Sementara itu, selain berbuntut kekerasan dan korban nyawa, aksi unjuk rasa di Teheran juga menyebabkan beberapa orang ditahan. Para pejabat Iran berikrar akan menindak tegas semua dalang kerusuhan. Aparat keamanan menangkap sekitar 140 orang yang terdiri dari politikus, wartawan, dosen hingga mahasiswa. Dan korban tewas diperkirakan sebanyak 17 orang.

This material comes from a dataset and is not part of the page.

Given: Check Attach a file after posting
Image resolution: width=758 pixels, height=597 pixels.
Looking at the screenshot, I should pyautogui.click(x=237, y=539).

Dua pekan usai pemilihan, suasana ibukota Iran, Teheran mulai membaik. Tiap sudut jalan yang biasanya riuh dan ramai, tampak lengang dan sepi. Hal ini terjadi karena sikap tegas pemerintah Iran dalam menghalau demonstrasi. Apalagi, pejabat terkait di negeri para mullah itu tak segan-segan akan menindas setiap aksi unjuk rasa yang mengarah anarkis.
Sikap keras pemerintah Iran terhadap intervensi negara-negara lain memang menimbulkan kecaman sejumlah pihak. Namun, ketegasan kadang diperlukan guna mempertahankan kedaulatan bangsa dan negara sendiri, apapun resikonya.